**Text excerpt:**
Charles Quest-Ritson looks at invasive plants and what to watch out (or look for) in our gardens.
There are three naughty and over-exuberant plants of which I am very fond: first, the common purple Rhododendron ponticum; second, the Himalayan balsam Impatiens glandulifera; and third, the so-called skunk cabbage Lysichiton americanus.
Alas, all three are designated ‘invasive non-native plants’. It is an offence to allow them to escape into the wild. You can grow them in your garden, but letting them jump the fence will land you up in court.
There’s a list of these foreign thugs in the UK Wildlife and Countryside Act (1981). When the legislation was first mooted, the draft wording extended to any hybrid descendant of one of these aliens.
The RHS and the nursery trade pointed out that hundreds of well-behaved old rhododendron hybrids dating back to the 19th century had Rhododendron ponticum as one of their ancestors. Only then did the legislators confine their condemnation to the species, not its descendants.
I think R. ponticum is one of the most beautiful of flowering shrubs. It was the dominant species in my childhood garden (mainly because it was used as a rootstock for more exciting cultivars and, sometimes, it got the better of its grafted scion). And how I loved the view from my Irish grandmother’s dining room of the mountains of Mourne ringed by purple splendour in June and July.
No less exciting are the many miles of ‘Ponticum’ that edge the estate roads at Cragside in Northumberland. Once, I climbed the Georgian Military Highway to see the wild species flowering at the same time as the scented yellow azalea R. luteum, another good doer. I never cease to thrill at the beauty of both.
Impatiens glandulifera is so easy to weed out that I welcome its appearance — and it’s only an annual. In the garden of a plantsman, it is not at all invasive, merely a good plant.
However, I long to be able to grow Lysichiton americanus. It has giant yellow spathes like an arum (same family), which are so big and bold that they outshine all other spring flowers. When we lived in France, one of my farmer neighbours managed to grow it in a field ditch, alongside Gunnera manicata, sometimes called giant rhubarb, although it is not really related to rhubarb at all.
Lysichitons need damp soil with a low pH, but, now, I garden on a hot, south-facing hillside of Hampshire chalk, with no possibility whatsoever of growing them. Go to the RHS garden at Harlow Carr to see them at their best.
“I battled for years against Japanese knotweed — and won… I sprayed the stems with glycophosphate for 10 years without success, then tried a lawn weedkiller called Weedol and the Japanese knotweed finally succumbed”
The danger with thuggish alien species is that they change the balance in our native ecosystems — usually for the worse. They out-compete indigenous species. But we do, of course, have double standards.

**Exercises to complete:**
1: According to the article on invasive plants, why did the legislators limit the law to Rhododendron ponticum itself and not its hybrid descendants?
2: Continue the article on invasive plants from the point where it stops.

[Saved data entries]

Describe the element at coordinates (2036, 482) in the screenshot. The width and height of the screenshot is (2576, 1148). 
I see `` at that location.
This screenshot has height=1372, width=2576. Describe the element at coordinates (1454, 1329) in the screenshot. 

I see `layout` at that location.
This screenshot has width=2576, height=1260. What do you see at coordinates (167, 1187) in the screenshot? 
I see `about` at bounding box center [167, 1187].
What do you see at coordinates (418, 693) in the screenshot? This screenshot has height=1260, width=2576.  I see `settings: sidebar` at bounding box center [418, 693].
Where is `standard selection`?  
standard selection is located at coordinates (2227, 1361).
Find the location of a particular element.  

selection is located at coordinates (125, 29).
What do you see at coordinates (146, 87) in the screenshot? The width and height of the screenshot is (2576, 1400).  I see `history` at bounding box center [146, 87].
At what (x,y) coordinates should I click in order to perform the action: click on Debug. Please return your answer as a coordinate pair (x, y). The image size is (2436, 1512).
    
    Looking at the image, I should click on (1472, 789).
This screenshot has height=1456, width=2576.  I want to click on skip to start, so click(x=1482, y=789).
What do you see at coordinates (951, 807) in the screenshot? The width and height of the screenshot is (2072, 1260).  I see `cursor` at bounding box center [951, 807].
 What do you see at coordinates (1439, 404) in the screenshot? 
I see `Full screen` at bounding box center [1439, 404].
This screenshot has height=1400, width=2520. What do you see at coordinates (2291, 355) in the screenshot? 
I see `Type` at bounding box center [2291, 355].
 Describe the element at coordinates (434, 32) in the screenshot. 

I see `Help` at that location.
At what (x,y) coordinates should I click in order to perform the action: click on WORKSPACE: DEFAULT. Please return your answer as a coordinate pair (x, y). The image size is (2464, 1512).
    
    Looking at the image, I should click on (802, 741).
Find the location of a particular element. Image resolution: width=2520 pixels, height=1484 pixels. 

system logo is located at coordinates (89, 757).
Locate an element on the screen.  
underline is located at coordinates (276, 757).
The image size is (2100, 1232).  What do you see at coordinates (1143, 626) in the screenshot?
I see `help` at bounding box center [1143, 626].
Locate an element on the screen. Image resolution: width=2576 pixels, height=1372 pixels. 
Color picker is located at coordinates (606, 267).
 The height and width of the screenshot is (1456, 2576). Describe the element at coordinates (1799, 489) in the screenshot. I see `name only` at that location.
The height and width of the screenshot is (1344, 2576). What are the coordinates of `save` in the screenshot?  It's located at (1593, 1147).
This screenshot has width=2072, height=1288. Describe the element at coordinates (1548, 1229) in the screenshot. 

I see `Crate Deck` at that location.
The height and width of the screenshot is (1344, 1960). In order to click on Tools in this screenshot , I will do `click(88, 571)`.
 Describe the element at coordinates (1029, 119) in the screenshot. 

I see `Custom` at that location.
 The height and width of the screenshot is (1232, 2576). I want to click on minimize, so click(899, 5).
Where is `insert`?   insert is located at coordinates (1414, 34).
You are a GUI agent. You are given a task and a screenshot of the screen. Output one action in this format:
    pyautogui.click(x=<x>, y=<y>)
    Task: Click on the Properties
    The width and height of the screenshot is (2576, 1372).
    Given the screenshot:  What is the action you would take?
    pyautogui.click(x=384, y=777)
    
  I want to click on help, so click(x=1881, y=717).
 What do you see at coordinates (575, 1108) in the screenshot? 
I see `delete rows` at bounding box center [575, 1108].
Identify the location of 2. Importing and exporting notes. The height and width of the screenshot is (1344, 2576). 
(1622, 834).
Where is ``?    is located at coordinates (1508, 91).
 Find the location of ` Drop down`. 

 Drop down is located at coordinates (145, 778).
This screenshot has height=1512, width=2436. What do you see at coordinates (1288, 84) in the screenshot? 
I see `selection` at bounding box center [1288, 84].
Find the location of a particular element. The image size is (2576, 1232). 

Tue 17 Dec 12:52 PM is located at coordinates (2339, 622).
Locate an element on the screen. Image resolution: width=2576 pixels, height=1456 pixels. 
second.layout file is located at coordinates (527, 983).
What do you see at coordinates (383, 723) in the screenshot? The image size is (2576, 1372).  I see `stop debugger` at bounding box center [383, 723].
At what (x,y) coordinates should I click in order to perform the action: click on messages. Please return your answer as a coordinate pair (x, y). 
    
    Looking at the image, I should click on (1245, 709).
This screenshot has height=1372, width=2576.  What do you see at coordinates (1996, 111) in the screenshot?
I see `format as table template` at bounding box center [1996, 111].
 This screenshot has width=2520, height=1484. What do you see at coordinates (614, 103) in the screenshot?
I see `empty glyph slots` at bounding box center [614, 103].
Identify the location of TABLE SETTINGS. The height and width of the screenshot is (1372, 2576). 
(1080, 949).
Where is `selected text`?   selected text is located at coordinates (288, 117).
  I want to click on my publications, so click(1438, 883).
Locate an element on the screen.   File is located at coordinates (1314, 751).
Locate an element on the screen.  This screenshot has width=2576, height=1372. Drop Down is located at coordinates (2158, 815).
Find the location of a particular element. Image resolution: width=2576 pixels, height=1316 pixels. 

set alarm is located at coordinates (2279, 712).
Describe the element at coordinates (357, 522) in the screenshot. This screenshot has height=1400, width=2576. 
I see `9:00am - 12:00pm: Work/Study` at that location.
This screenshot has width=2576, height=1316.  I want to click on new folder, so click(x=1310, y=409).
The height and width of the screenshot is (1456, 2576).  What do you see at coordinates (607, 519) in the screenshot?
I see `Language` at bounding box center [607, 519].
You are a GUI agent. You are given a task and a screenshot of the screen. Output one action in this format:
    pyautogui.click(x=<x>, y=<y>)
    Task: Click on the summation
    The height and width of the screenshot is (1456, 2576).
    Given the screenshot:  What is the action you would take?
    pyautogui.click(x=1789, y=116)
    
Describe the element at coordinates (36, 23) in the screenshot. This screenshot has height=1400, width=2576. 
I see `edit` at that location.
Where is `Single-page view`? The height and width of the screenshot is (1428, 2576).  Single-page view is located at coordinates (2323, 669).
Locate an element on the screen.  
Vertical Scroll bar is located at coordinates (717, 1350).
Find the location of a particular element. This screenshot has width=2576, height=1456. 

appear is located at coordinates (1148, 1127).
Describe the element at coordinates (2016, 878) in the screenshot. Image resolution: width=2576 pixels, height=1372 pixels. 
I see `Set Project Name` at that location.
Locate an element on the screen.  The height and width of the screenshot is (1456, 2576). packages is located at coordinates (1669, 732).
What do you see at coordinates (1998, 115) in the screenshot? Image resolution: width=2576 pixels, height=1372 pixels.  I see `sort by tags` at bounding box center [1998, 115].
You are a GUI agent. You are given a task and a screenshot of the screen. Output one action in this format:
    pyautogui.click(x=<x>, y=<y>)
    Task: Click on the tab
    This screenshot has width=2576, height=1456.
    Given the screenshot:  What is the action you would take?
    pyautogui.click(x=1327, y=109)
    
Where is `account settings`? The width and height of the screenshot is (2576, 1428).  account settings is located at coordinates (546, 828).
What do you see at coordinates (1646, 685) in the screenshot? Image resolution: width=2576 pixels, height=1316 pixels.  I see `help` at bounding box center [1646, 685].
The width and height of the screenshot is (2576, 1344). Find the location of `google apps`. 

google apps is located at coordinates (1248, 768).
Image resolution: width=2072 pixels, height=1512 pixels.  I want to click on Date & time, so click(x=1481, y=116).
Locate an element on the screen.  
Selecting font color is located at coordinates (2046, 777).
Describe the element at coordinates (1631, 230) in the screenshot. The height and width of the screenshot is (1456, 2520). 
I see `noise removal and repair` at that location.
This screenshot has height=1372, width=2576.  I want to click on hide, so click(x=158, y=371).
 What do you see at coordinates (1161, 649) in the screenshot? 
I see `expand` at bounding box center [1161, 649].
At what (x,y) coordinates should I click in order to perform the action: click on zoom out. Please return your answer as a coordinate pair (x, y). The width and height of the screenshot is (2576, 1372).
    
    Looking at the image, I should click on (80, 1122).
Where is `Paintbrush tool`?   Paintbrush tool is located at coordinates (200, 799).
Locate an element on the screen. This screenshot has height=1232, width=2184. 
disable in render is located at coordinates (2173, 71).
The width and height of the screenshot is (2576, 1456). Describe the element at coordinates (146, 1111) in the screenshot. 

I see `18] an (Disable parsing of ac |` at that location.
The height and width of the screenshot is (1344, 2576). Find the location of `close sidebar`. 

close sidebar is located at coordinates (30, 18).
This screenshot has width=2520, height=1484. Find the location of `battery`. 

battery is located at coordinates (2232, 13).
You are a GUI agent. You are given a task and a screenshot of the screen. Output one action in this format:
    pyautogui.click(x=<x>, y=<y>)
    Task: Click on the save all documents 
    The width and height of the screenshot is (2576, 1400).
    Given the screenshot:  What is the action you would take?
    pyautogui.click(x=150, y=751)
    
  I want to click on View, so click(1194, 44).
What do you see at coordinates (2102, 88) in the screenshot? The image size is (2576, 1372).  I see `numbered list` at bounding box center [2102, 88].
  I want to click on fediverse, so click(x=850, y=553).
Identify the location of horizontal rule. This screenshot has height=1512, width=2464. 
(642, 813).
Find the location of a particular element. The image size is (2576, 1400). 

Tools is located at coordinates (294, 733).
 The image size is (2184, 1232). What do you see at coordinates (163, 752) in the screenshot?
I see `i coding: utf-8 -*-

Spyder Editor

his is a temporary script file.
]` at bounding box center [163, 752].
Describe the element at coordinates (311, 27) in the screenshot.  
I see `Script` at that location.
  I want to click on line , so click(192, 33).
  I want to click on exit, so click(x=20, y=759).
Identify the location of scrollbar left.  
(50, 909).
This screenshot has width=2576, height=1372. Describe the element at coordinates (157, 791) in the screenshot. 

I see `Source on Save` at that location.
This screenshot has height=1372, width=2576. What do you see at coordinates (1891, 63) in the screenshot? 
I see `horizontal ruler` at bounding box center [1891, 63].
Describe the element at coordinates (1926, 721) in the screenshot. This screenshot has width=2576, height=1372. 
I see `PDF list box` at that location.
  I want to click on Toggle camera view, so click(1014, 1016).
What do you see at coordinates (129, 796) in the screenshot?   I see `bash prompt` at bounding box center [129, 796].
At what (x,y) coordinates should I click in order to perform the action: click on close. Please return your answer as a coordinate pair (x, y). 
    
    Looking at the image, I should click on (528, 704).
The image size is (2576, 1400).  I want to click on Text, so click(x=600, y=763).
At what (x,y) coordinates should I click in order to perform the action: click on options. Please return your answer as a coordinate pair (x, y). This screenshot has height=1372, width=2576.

**Answer list:**
1: The RHS and the nursery trade pointed out that hundreds of well-behaved old rhododendron hybrids dating back to the 19th century had Rhododendron ponticum as an ancestor. Only after this did the legislators confine their condemnation to the species.

2:
I understand the need to keep out pests and diseases that may have an ill effect on plants of economic or environmental importance, but, sometimes, the balance sheet for foreign plants shows a net profit. Our fields and woods have been much improved by the addition of exotics.
Snowdrops were introduced to Britain in about 1520 and probably first grown in a London garden. Who now complains of their uncontrolled invasion of our woodlands? And most of us like to see speedwell (Veronica filiformis) growing in our lawns. It’s pretty, but was first introduced to Britain from the Caucasus about 200 years ago and is now ineradicable.
I battled for years against Japanese knotweed (Fallopia japonica) — and won. Experts say that glyphosate will rid your garden of it, but I sprayed the stems in spring and autumn for 10 years without success.
Then, in one of the EU’s stranger lapses into Luddism, glyphosate became hard to find, so I tried a lawn weedkiller called Weedol and the Japanese knotweed finally succumbed. It’s not actually illegal to have it in your garden, but don’t let it escape. There is a very pretty variegated form in French gardens that is not so vigorous.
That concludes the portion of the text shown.